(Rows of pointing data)
-----
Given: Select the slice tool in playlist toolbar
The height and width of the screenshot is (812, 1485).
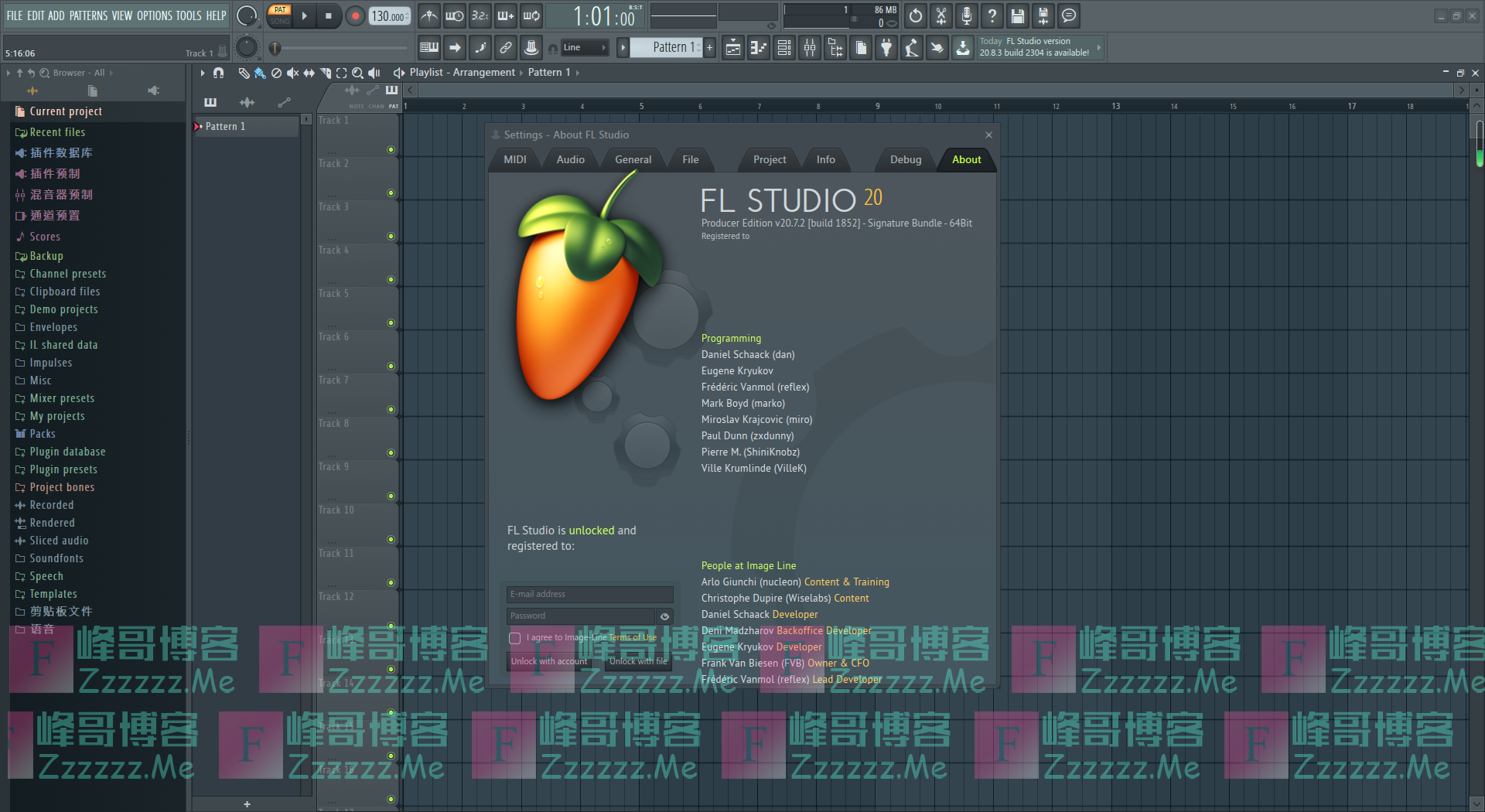Looking at the screenshot, I should point(325,73).
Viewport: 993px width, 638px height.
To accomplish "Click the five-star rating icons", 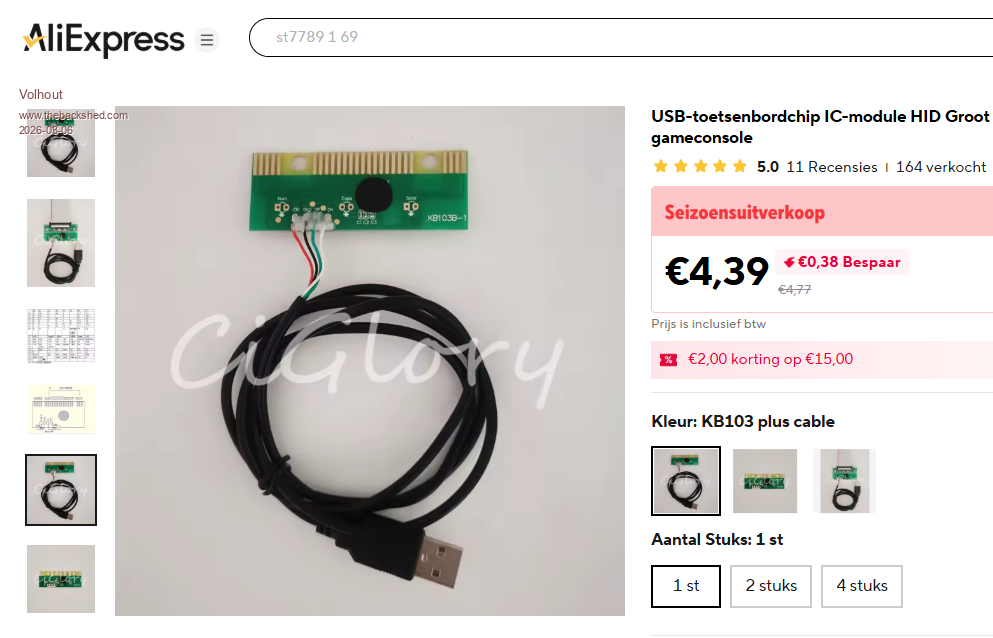I will tap(700, 167).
-----
**Your instructions**
Find each row above that contains the word "height" and copy those rows in full.

**Answer to the exercise**
The height and width of the screenshot is (812, 1485).
Viewport: 993px width, 638px height.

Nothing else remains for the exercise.